▸ Stated goal:
Rewrite the stretch from the start of these lines through the line that contains "coord(368,364)", replacing "selector" with "picker" and leaving everything else unchanged.

┄┄┄┄┄┄┄┄┄┄┄┄┄┄┄┄┄┄┄┄

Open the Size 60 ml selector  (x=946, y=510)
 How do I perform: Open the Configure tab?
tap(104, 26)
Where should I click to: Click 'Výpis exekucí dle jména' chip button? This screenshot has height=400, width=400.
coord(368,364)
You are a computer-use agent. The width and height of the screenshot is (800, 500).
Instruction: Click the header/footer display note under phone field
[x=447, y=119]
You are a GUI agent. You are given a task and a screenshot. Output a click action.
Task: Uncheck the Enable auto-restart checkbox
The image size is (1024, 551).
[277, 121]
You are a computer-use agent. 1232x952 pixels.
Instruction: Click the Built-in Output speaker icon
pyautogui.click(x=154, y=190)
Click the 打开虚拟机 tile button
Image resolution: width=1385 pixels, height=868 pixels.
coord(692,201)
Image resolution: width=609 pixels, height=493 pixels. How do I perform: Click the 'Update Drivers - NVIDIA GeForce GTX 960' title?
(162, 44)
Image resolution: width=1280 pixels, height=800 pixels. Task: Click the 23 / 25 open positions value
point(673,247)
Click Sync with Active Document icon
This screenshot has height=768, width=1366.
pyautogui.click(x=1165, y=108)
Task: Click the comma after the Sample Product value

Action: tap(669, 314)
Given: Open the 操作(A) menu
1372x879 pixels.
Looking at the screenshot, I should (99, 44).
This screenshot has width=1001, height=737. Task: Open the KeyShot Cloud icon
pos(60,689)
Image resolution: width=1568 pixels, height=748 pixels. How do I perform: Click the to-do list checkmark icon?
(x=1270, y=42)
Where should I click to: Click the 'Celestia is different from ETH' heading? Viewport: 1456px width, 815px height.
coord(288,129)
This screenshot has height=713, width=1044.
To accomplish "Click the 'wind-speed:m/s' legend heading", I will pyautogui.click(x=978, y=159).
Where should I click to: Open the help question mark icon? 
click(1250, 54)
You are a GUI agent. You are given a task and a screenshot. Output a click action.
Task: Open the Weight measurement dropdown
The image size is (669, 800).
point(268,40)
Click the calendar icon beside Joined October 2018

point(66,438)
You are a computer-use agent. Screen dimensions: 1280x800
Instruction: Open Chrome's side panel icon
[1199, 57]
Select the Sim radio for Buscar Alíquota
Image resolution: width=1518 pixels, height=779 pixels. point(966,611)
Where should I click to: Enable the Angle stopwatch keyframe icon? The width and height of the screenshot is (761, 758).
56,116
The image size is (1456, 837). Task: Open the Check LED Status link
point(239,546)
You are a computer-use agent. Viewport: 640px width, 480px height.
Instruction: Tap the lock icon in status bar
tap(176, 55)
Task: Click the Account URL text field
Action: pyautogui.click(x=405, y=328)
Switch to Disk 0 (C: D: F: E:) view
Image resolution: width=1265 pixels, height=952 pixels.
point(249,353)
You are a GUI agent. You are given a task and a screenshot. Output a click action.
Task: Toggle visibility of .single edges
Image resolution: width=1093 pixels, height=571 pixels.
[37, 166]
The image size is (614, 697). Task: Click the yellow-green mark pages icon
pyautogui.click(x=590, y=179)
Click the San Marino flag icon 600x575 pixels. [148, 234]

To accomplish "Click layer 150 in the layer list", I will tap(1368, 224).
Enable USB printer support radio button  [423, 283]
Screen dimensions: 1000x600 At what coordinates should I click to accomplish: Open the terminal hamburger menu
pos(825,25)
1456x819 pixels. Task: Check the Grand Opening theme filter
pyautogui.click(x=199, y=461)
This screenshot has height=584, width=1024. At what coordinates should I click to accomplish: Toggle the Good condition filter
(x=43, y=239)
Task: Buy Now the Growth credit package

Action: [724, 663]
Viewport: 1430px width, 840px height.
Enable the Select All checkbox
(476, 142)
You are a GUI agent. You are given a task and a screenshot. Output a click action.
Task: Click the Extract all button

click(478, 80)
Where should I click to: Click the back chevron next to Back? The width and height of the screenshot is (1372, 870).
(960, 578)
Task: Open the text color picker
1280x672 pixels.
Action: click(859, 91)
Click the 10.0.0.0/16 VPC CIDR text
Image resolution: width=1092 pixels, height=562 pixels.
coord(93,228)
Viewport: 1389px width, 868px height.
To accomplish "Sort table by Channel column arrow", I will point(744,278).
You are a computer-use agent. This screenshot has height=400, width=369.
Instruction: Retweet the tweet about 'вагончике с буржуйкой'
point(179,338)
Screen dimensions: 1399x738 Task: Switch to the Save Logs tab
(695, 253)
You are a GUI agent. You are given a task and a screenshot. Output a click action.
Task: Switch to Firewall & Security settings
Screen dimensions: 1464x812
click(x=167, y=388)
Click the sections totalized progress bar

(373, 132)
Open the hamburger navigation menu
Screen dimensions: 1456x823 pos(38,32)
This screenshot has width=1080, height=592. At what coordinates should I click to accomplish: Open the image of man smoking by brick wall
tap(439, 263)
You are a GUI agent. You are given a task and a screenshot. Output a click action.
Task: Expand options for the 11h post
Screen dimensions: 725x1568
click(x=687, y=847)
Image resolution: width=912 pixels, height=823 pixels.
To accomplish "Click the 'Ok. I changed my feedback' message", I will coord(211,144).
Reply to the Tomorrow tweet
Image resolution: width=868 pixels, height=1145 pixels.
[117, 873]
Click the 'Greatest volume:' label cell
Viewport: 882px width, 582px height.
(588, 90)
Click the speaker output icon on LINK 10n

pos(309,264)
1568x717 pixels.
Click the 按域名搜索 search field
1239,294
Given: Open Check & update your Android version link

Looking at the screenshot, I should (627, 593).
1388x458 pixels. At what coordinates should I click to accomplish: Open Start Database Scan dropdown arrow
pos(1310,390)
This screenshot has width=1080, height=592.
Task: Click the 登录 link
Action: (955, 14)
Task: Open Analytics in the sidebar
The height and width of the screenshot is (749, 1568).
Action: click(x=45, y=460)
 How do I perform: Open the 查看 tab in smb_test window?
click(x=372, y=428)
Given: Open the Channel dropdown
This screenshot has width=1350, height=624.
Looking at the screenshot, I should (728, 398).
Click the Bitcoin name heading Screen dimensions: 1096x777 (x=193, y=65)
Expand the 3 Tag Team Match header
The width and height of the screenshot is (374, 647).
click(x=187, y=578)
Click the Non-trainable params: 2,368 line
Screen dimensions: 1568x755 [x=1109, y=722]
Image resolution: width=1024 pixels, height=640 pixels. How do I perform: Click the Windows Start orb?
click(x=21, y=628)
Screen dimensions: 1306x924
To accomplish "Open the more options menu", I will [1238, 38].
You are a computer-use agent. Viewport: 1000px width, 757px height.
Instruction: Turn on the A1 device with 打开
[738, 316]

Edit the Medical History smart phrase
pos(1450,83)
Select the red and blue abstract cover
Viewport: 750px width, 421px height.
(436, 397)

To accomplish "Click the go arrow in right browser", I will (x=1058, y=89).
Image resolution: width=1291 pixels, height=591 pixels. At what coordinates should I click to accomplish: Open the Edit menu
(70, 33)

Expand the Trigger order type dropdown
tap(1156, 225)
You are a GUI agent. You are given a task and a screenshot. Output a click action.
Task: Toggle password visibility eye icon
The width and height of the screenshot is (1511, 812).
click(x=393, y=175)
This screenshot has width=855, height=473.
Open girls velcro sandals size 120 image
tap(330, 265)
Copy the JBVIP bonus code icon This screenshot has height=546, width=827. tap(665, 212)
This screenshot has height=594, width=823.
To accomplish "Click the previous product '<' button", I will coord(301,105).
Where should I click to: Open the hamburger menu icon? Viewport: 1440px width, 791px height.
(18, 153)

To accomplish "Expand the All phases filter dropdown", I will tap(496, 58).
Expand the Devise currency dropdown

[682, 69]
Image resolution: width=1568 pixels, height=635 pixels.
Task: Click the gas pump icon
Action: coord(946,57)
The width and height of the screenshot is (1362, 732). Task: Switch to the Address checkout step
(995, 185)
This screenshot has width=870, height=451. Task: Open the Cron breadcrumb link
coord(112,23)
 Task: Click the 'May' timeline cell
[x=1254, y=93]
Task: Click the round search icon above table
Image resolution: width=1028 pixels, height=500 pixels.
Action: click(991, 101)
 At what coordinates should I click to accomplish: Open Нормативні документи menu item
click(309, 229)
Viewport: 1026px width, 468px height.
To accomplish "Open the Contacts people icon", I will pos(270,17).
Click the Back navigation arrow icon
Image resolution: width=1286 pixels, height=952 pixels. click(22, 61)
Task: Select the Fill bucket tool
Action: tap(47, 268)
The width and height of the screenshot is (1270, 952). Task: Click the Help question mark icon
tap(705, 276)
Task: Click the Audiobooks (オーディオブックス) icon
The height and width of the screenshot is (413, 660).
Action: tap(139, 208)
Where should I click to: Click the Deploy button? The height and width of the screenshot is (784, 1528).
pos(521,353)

┄┄┄┄┄┄┄┄┄┄┄┄┄┄┄┄┄┄┄┄

▸ Exercise solution:
Open the Size 60 ml picker  (x=946, y=510)
 How do I perform: Open the Configure tab?
tap(104, 26)
Where should I click to: Click 'Výpis exekucí dle jména' chip button? This screenshot has height=400, width=400.
coord(368,364)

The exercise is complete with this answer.